## EXERCISE DIRECTIONS
Match the string "will" against each line below, and copy every line that matches.

## DATA SUPPLIED
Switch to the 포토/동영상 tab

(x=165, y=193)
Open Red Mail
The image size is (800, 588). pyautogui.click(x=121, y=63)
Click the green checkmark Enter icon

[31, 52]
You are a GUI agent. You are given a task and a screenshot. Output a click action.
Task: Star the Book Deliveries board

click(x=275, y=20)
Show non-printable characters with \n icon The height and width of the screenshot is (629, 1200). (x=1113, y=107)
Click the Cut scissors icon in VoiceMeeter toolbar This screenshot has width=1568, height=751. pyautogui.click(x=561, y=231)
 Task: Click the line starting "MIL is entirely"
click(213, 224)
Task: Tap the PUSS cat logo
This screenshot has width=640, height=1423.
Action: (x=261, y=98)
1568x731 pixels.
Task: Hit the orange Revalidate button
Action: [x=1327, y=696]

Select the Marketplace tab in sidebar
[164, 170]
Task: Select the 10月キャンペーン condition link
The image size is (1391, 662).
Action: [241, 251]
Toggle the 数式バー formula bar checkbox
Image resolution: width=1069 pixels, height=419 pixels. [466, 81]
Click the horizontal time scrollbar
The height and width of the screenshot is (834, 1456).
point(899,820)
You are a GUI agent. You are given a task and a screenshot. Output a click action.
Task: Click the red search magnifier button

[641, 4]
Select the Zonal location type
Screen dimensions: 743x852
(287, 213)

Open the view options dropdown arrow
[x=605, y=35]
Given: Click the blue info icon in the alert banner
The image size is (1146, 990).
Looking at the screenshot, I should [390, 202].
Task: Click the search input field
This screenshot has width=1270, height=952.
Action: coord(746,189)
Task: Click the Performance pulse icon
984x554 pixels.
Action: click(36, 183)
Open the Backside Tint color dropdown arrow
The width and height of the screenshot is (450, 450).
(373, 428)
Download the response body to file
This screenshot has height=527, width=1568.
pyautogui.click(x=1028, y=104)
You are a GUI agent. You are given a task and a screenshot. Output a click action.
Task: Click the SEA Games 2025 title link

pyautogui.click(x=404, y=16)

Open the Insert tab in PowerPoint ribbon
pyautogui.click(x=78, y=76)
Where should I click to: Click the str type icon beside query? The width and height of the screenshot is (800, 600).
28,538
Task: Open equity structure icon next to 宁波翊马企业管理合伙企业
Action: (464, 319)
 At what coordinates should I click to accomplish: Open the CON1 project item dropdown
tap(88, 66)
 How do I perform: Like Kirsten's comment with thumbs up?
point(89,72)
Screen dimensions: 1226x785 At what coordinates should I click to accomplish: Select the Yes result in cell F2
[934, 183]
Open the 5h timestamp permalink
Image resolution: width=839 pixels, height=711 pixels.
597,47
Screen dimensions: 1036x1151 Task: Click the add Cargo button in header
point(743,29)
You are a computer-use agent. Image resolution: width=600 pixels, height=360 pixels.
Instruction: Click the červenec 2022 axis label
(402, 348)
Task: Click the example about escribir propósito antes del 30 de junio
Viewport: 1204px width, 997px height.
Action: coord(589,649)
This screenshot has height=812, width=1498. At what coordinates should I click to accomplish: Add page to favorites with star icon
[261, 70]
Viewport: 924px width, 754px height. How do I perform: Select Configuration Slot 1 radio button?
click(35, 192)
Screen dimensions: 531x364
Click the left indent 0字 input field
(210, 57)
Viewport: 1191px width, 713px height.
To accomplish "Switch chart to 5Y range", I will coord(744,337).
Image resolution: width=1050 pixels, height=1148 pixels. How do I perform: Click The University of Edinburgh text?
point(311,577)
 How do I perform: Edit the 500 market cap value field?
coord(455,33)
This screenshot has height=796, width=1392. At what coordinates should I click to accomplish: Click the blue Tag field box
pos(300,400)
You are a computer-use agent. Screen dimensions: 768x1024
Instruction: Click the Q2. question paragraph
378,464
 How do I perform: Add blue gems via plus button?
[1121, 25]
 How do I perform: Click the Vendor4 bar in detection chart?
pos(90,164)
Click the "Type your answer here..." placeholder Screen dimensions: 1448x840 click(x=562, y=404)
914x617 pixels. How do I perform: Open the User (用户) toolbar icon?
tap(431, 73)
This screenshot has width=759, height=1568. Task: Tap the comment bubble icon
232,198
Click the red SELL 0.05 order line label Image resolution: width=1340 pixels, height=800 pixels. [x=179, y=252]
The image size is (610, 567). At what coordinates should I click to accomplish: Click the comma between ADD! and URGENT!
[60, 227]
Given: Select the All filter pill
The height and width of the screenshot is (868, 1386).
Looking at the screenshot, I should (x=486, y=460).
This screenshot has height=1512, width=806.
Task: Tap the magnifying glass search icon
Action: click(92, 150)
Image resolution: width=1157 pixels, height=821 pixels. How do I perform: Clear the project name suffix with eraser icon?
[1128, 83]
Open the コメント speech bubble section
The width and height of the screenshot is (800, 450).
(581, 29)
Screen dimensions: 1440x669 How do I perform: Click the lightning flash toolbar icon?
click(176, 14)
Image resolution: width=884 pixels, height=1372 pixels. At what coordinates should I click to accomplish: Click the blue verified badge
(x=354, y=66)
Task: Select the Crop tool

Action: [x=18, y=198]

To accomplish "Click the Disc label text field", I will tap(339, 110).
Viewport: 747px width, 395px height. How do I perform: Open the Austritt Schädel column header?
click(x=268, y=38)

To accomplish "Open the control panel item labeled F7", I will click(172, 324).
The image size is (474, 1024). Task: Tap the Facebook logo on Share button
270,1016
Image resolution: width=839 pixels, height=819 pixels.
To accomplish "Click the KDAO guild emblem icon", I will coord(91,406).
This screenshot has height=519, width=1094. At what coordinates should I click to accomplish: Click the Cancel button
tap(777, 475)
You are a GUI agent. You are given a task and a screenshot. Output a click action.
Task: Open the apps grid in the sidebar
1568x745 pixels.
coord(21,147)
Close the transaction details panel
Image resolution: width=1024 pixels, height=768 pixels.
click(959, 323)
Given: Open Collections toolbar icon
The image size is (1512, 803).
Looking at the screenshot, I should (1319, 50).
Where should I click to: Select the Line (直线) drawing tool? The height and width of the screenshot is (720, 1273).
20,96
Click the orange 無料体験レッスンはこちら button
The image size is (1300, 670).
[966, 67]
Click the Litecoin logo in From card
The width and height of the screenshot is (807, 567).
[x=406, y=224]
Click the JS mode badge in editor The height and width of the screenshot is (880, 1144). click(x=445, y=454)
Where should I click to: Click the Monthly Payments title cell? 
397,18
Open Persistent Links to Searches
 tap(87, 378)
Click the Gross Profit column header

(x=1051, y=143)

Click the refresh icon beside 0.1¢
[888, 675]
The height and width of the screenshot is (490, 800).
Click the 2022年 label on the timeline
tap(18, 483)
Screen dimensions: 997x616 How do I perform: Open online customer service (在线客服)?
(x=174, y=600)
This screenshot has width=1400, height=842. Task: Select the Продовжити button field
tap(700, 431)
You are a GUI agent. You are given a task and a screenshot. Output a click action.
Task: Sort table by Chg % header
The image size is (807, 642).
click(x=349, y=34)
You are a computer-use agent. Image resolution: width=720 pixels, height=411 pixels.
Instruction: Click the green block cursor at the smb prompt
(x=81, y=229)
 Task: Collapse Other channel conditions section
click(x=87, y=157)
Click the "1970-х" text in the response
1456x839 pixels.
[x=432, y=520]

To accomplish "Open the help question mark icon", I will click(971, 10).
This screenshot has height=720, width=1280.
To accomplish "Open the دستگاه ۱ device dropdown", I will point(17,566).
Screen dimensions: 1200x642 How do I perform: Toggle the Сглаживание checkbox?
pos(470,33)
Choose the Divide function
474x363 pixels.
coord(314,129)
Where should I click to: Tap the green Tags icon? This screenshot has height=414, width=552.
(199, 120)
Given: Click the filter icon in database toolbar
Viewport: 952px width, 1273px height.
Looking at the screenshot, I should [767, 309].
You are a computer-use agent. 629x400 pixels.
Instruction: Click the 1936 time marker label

## WRITTEN ANSWER
To accomplish "Switch chart to 5Y range", I will coord(744,337).
To accomplish "Click the Disc label text field", I will tap(339, 110).
To accomplish "Open the control panel item labeled F7", I will click(172, 324).
To accomplish "Click the KDAO guild emblem icon", I will coord(91,406).
To accomplish "Open the help question mark icon", I will click(971, 10).
To accomplish "Open the دستگاه ۱ device dropdown", I will point(17,566).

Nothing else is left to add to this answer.